A zoo has showcased a mysterious new organism dubbed “the blob”.
This newest exhibit of the Paris Zoological Park, which goes on display to the public on Saturday, has no mouth, no brain, no stomach, no eyes, yet it can detect food and digest it.
The blob also has almost 720 sexes, can move without legs or wings and heals itself in two minutes if cut in half. It’s a yellowish unicellular small living being which looks like a fungus but acts like an animal.
Bruno David, director of the Paris Museum of Natural History said the creature “belongs to one of nature’s mysteries”.
“It surprises us because it has no brain but is able to learn and if you merge two blobs, the one that has learned will transmit its knowledge to the other,” he said.

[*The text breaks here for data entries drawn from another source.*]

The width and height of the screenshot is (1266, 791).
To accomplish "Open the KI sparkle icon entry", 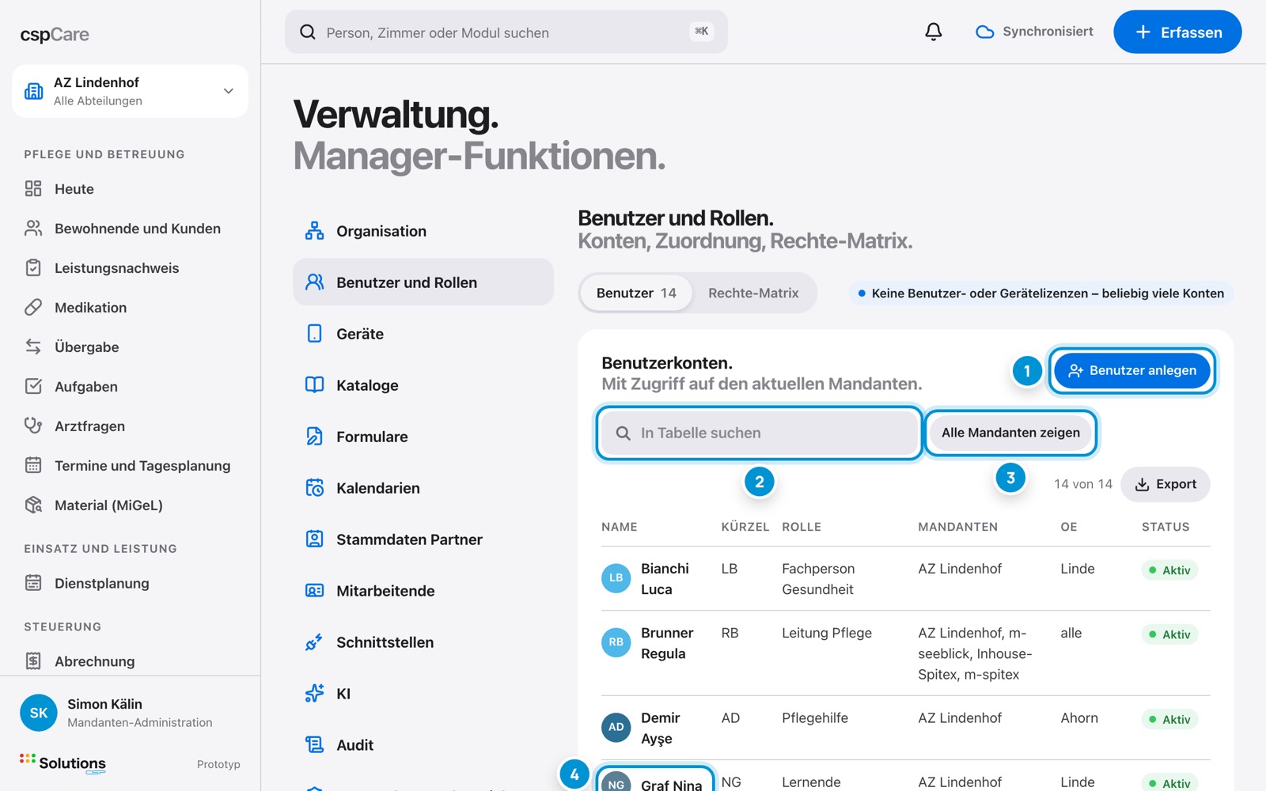I will pos(314,694).
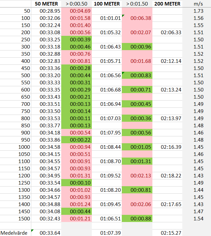Select the "200 METER" header cell
This screenshot has height=236, width=211.
click(167, 4)
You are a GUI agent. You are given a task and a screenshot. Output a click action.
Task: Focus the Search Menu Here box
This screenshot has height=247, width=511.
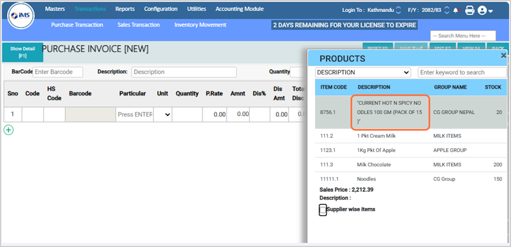(x=462, y=35)
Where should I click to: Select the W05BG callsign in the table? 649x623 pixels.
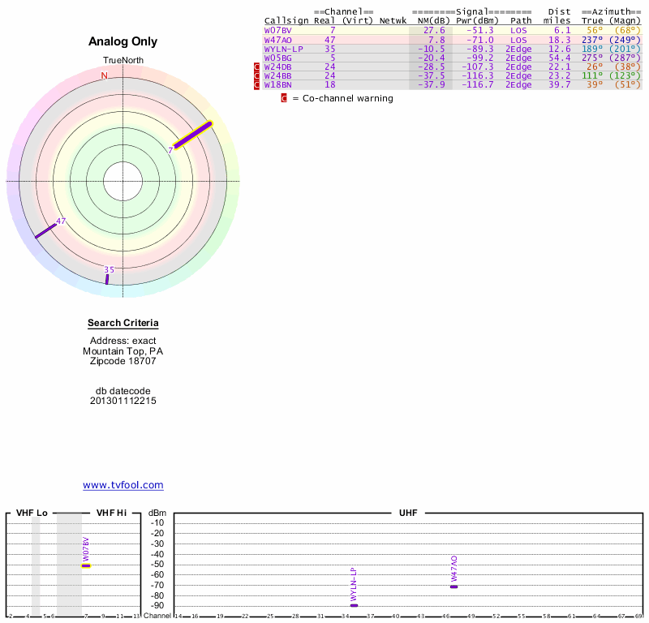point(277,58)
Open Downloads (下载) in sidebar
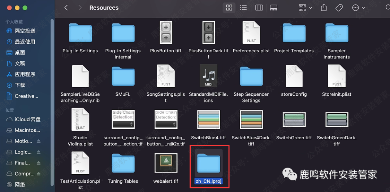Image resolution: width=390 pixels, height=192 pixels. pos(20,85)
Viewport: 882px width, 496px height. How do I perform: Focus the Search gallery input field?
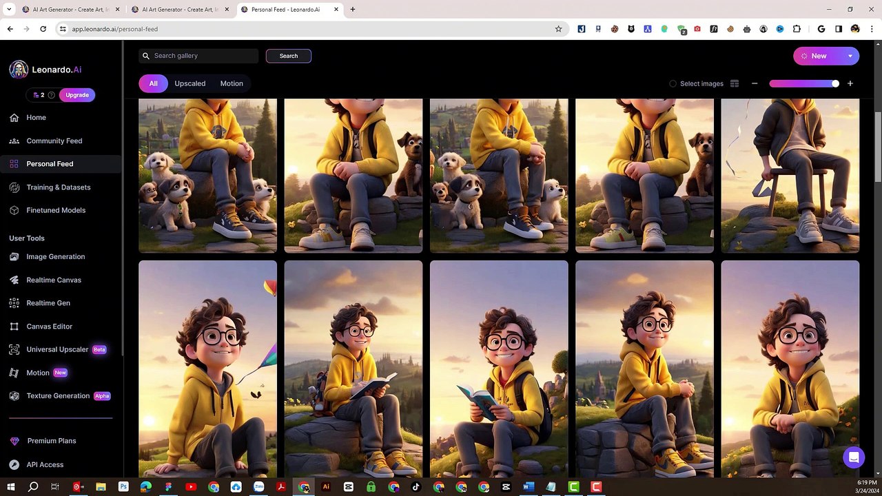[x=198, y=56]
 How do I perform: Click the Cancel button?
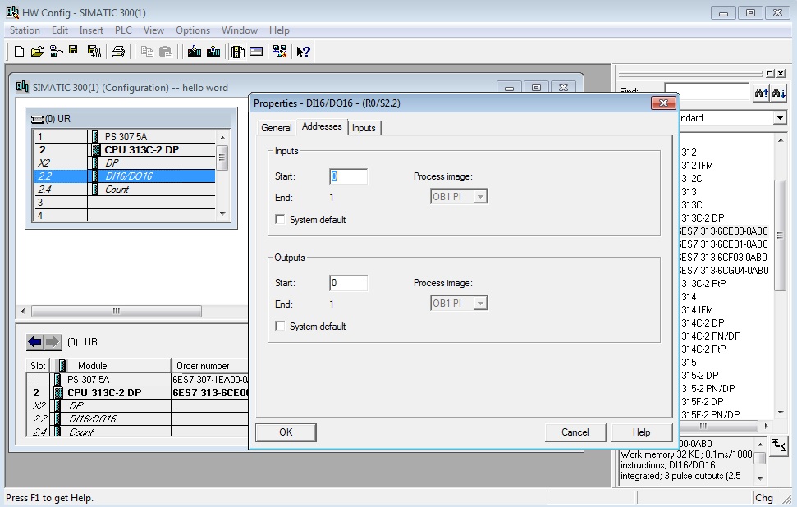(x=575, y=432)
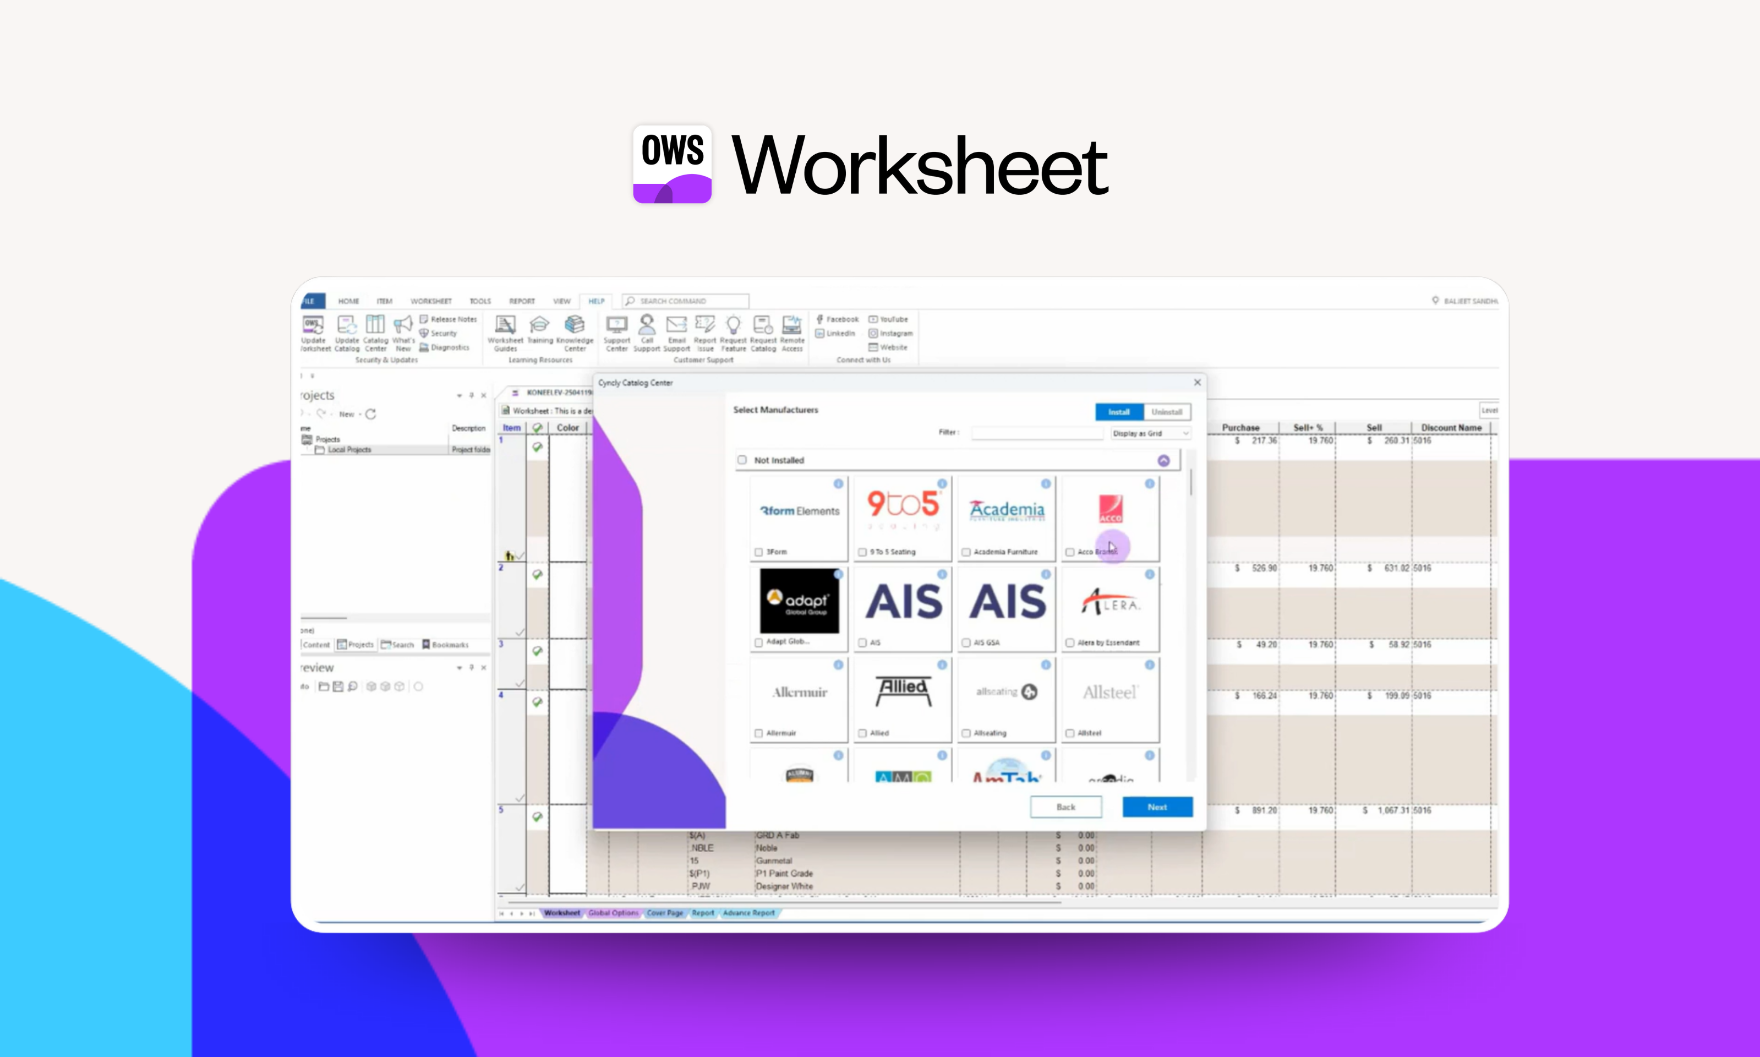This screenshot has height=1057, width=1760.
Task: Switch to the TOOLS ribbon tab
Action: coord(480,301)
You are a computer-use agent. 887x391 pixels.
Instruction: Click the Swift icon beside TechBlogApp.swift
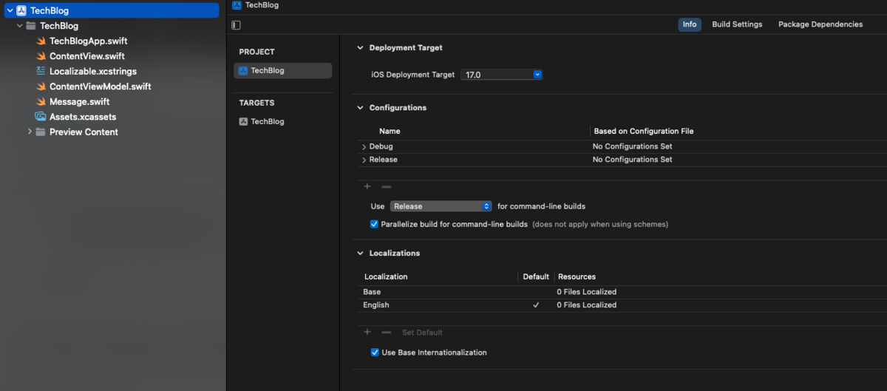tap(41, 41)
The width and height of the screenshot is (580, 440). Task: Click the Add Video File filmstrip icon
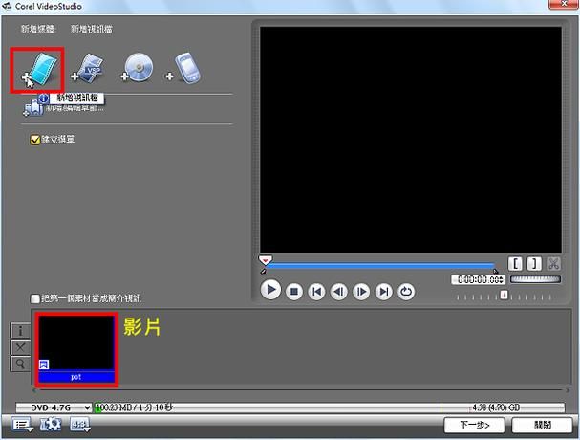(43, 68)
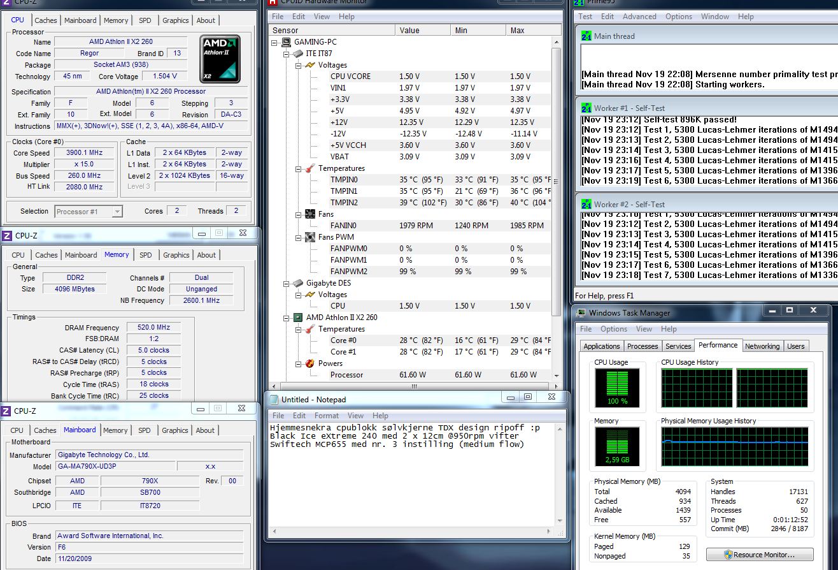
Task: Collapse the AMD Athlon II X2 260 tree node
Action: click(287, 318)
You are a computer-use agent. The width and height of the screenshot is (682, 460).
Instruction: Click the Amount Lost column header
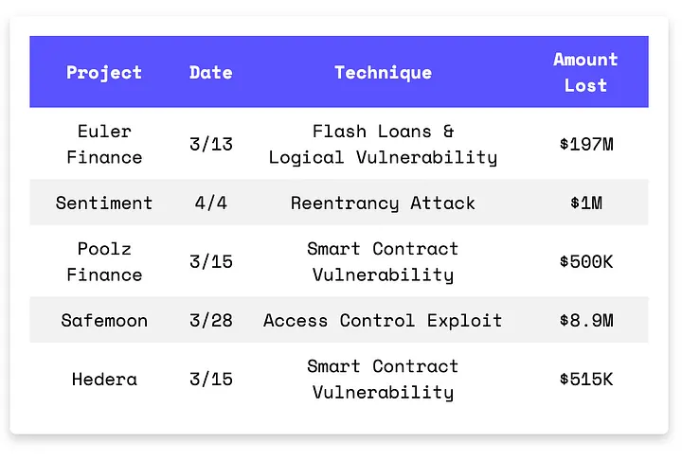click(585, 72)
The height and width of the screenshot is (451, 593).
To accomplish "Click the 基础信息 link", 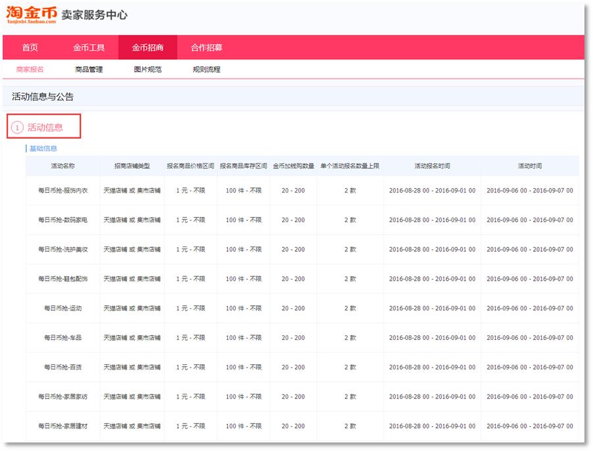I will coord(43,149).
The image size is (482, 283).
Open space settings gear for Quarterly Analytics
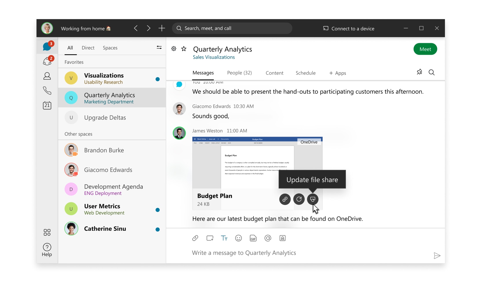tap(174, 49)
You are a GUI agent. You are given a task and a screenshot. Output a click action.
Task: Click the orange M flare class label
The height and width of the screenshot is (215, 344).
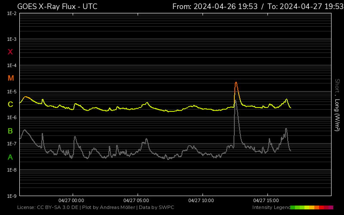(x=11, y=78)
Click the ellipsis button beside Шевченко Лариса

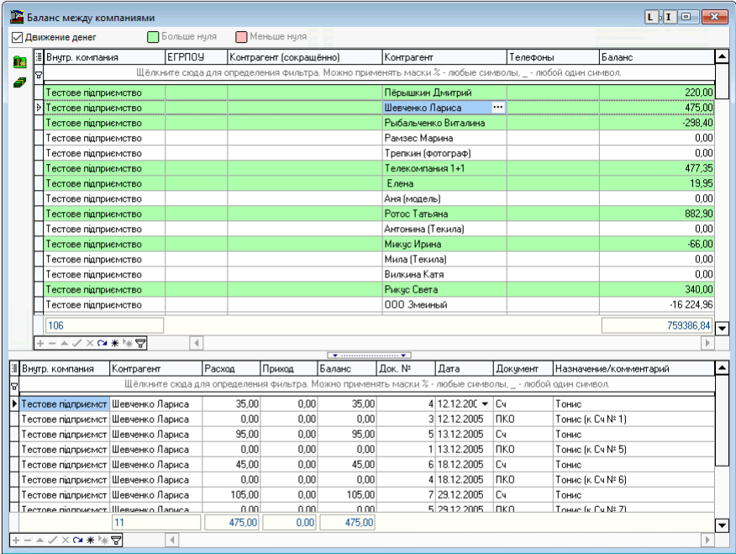[x=497, y=108]
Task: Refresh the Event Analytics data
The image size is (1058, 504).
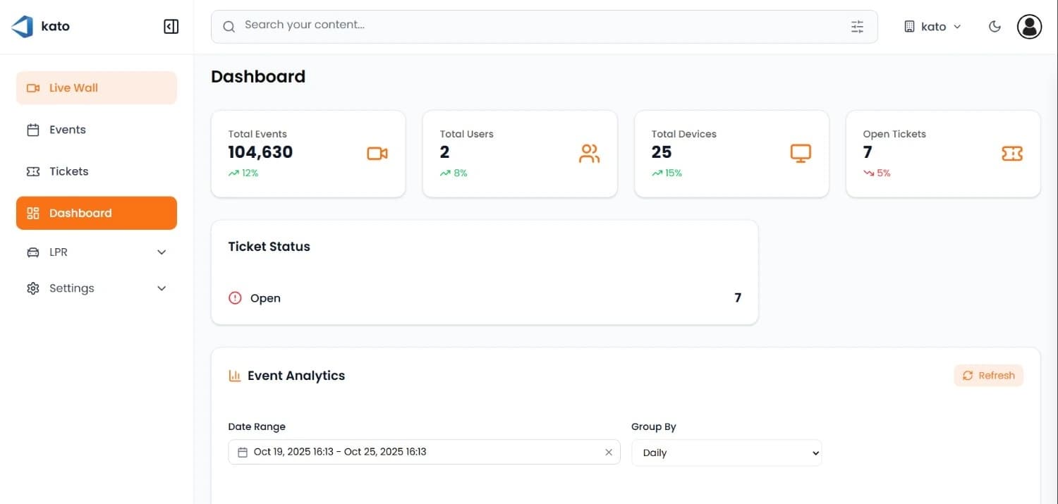Action: click(988, 376)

As for the whole ‘having 720 sexes’ thing, that’s essentially just a way for scientists to help sell the story.
“They're not really sexes, they are mating types,” Tanya Latty, a slime mold researcher at the University of Sydney told CNET.
“Whether or not a slime mold can mate with another slime mold depends on its mating type which is determined by particular genes.”
The blob was named after a 1958 science-fiction horror B-movie, starring a young Steve McQueen, in which an alien life form - The Blob - consumes everything in its path in a small Pennsylvania town.
“We know for sure it is not a plant but we don’t really know if it’s an animal or a fungus,” Mr David said.
“It behaves very surprisingly for something that looks like a mushroom. It has the behaviour of an animal, it is able to learn.”